Her daughter, Betty, lost her husband and went on to marry one of Martha Washinton’s great-grandnephews. Her son became a Confederate general, and his plantation was sacked during the Civil War with most of her family’s correspondence destroyed. Due to rumors about his death, President Taylor’s body was exhumed in the 1980s to test for poisons, but it only confirmed his death from cholera. 


My Time with Peggy

This was the hardest month for me in my entire project so far! With no primary sources and relatively little written about even President Taylor, there was not much for me to research.
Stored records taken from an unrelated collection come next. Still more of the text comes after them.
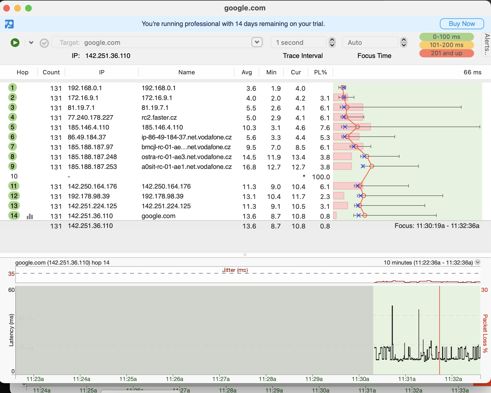The width and height of the screenshot is (491, 393).
Task: Open the target address history dropdown
Action: coord(257,42)
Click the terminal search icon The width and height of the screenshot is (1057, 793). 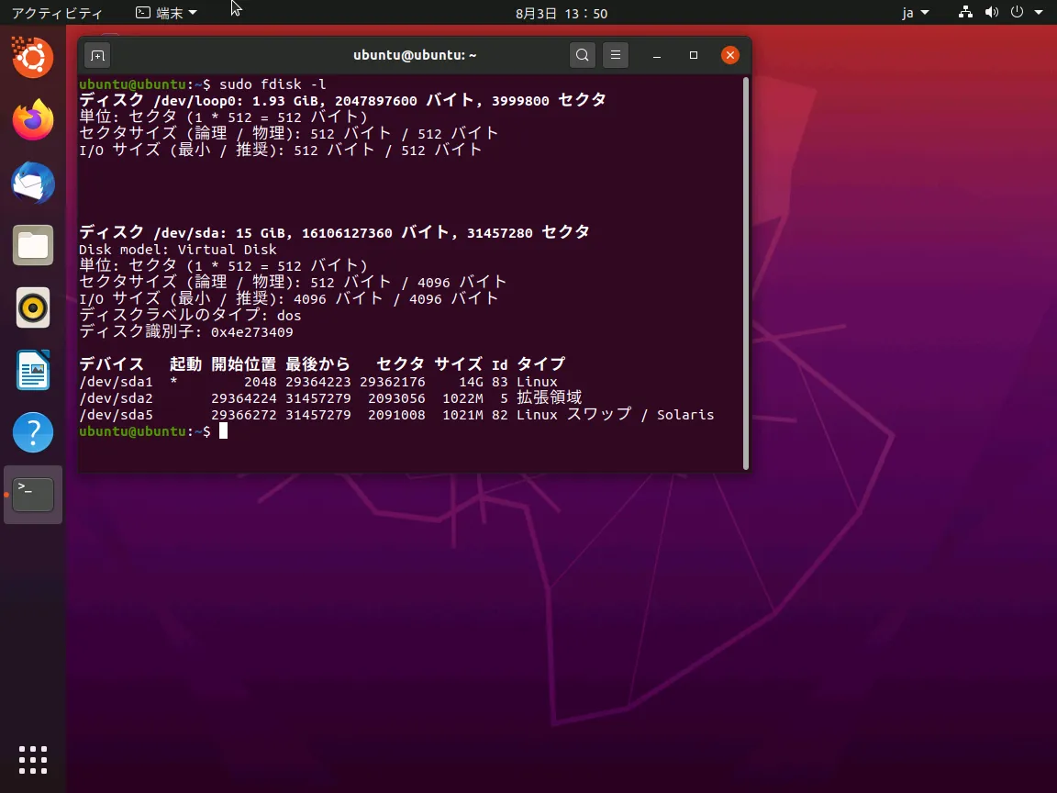click(x=582, y=55)
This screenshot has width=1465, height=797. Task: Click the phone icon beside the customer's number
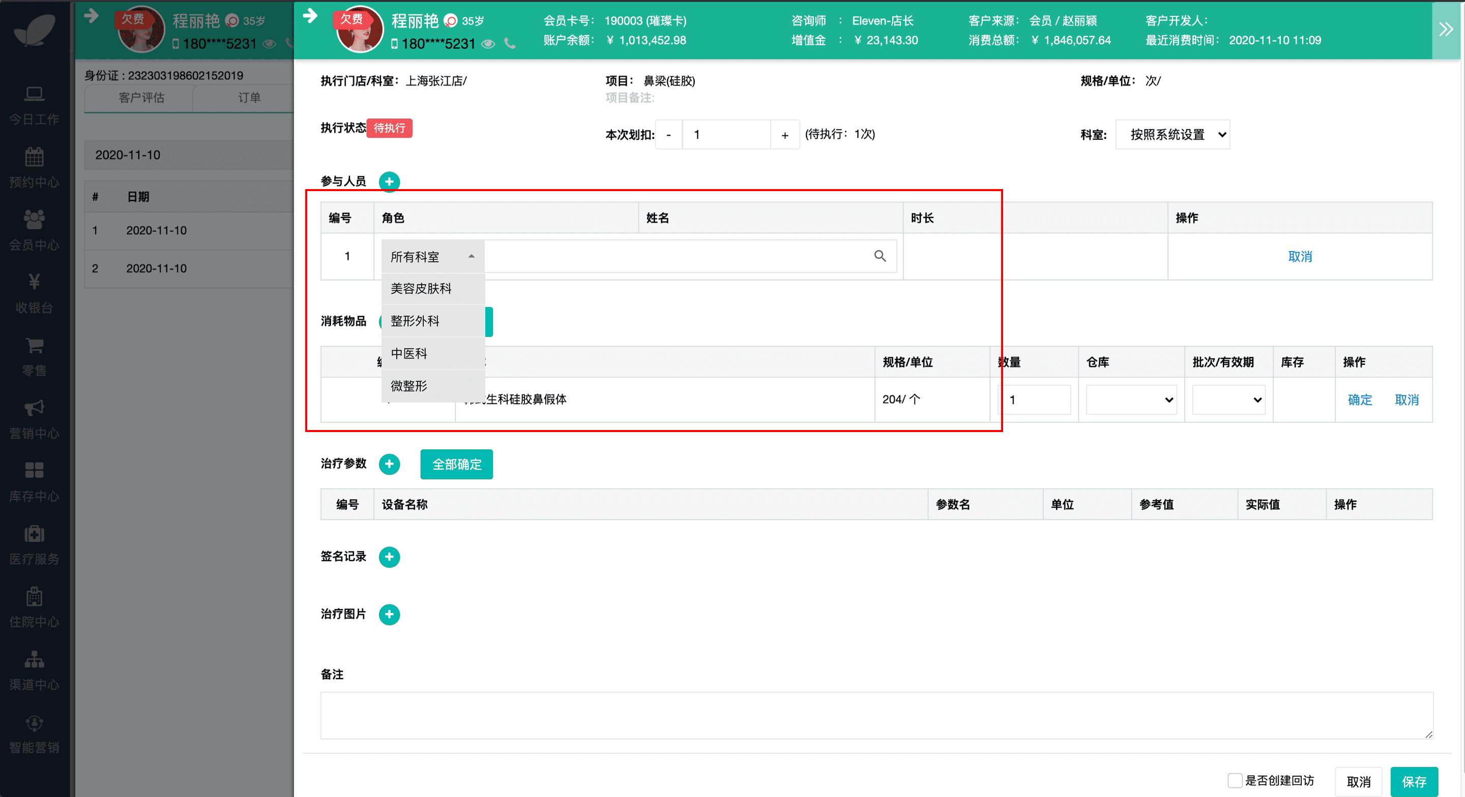[510, 44]
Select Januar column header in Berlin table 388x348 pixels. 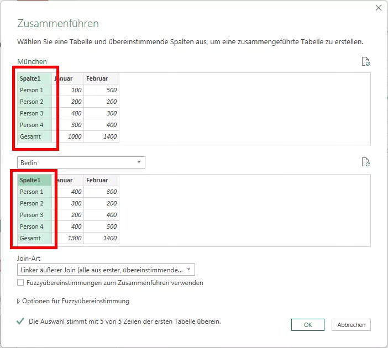[68, 180]
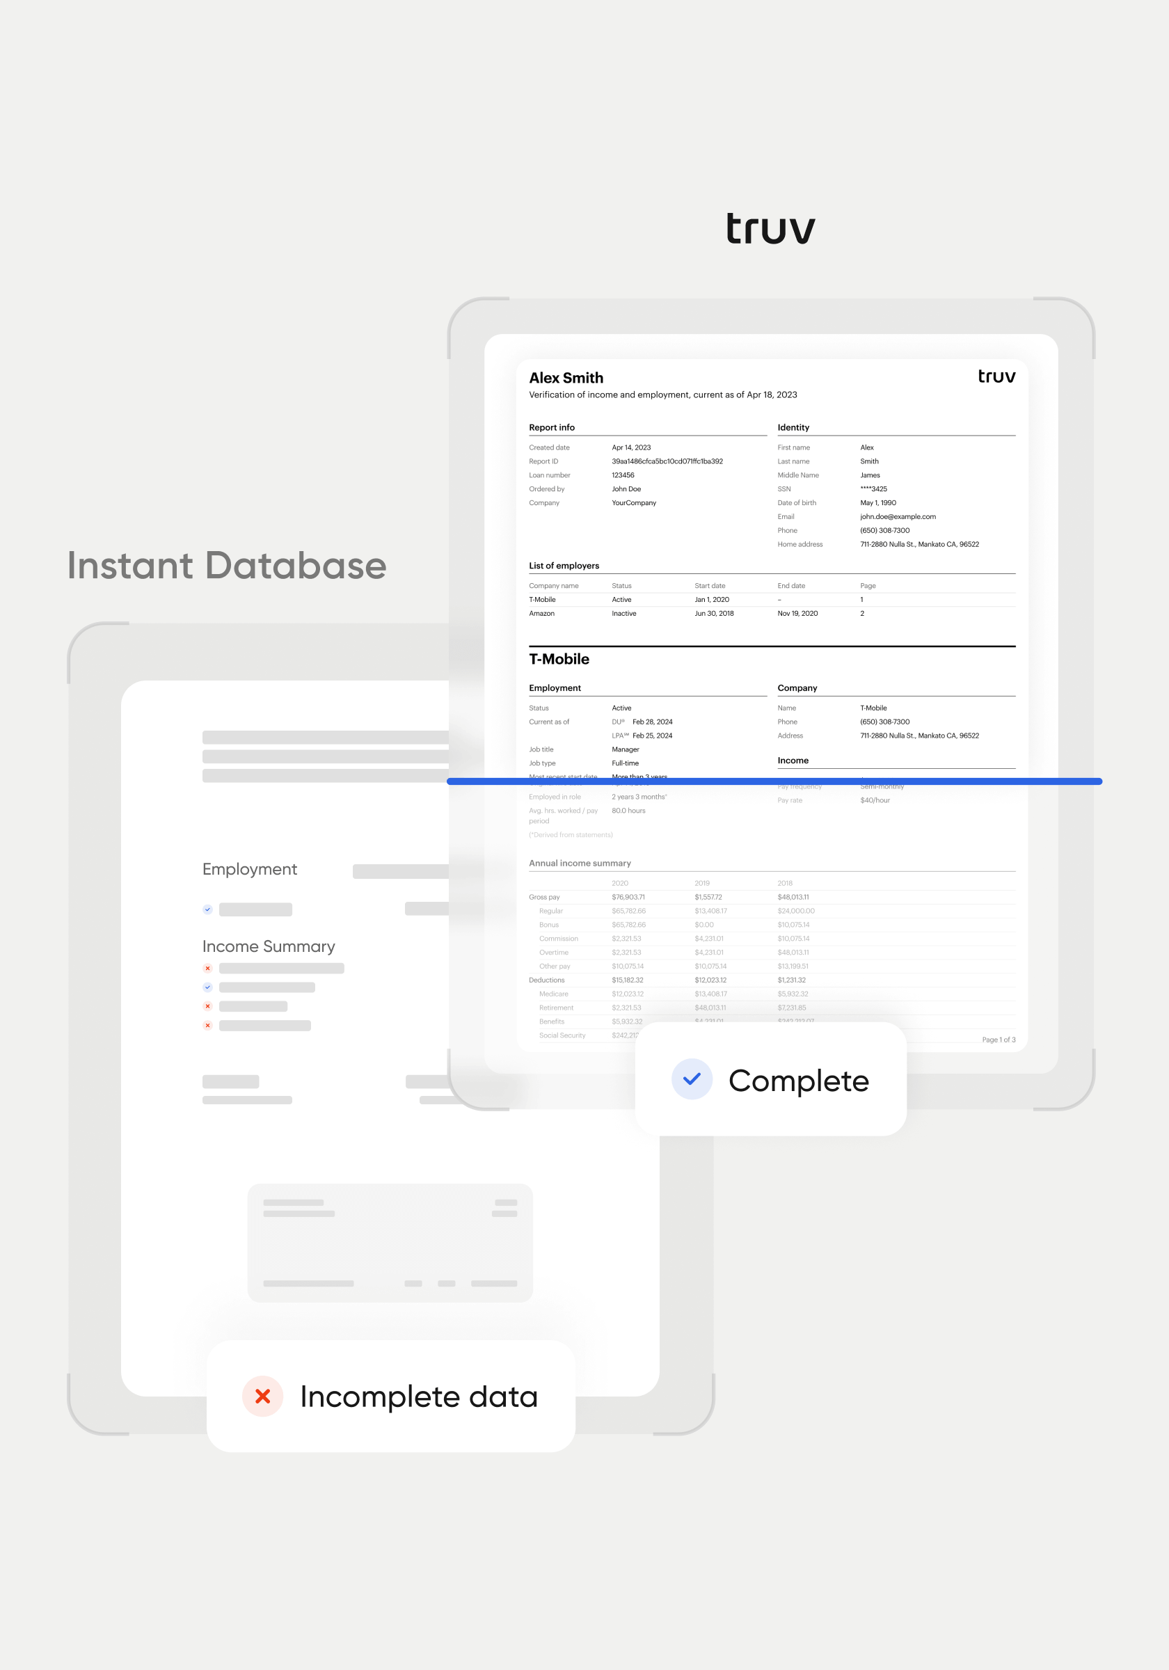The image size is (1169, 1670).
Task: Click the first red X under Income Summary
Action: [207, 968]
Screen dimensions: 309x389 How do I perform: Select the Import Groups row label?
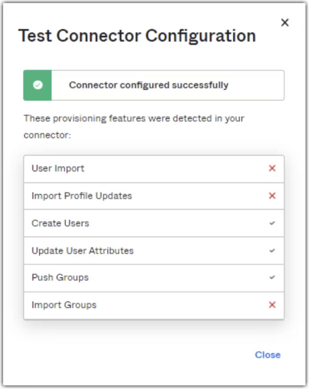[x=64, y=305]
I feel sad for Peggy, that she is lost to history, but I believe that’s how she would have liked it.


Travels with Peggy

Peggy traveled all over the American frontier but there are just a few sites dedicated to her or her husband.

Kentucky:

Zachary Taylor National Cemetery, Louisville

This is the burial site for Zachary and Margaret near where they met and married. 

Zachary Taylor’s childhood home, Louisville

A nearby historical marker is all that remains of Taylor’s childhood home, near the site where he and Peggy started their married life and had their first child.

Louisiana:

Zachary Taylor Home Site, Baton Rouge

This is the location of Peggy’s beloved cottage on the Mississippi.

St. James Episcopal Church, Baton Rouge

This is the church Peggy helped to found in the early 1840s.

Mississippi:

President Zachary Taylor’s Summer Home Site, Pascagoula

Location of the home where Peggy died in 1852.

Maryland:

St. Leonard Garden of Remembrance, Calvert County

In Peggy’s birth county, there is a garden dedicated to her.

Indiana:

Vincennes Fort Knox II, Vincennes

This is one of the forts where Peggy lived during Zachary’s military life. There is a historical marker about women at the fort. 

Grouseland, Vincennes

Home to William Henry Harrison, there is a historical marker here denoting the birthplace of Peggy’s second daughter, Sarah Knox.

Virginia:

James Madison Museum, Orange

Small museum that has some artifacts from the 12th president who was born nearby, including his bed! 


To Learn More

Books to Read:
There are no books written about Peggy and almost none written about President Taylor. 

All links are Amazon affiliate links. You can also purchase the books through my affiliate link to Bookshop.org which supports independent bookstores.

Nonfiction:

Zachary Taylor: The American Presidents Series: The 12th President, 1849-1850 by John S. D. Eisenhower 

This short biography contains the barest of details about Peggy but is the only real biography written about President Taylor.

Fiction:

I tried finding a book set in the short time period of Taylor’s presidency.

Bitter Passage by Elizabeth Buechner Morris

I stumbled across this sad story when searching for books set in 1849. I was captivated by the hard, heart-rending story of German immigrant, Frida, who followers her domineering husband from Germany to New York City to California on the search for gold. This book will make you hurt and cry but will teach you so much about life as a woman on the frontier, much like Peggy Taylor had to endure. I was surprised how much I learned!

Podcasts

Here’s Where It Gets Interesting: The Nomadic Life of Army Wife Margaret Taylor

Presidential 

TV Show

C-SPAN First Ladies: Influence and Image

Websites

White House Historical Association 

  • Ornaments: The 1995 ornament in honor of President Taylor reflects on the ceremony for the Washington Monument in 1850.

Margaret Taylor was a strong and tenacious frontierswoman who valued her family and faith, not letting politics or society get in her way. It’s too bad we don’t have more information to get to know the real Peggy.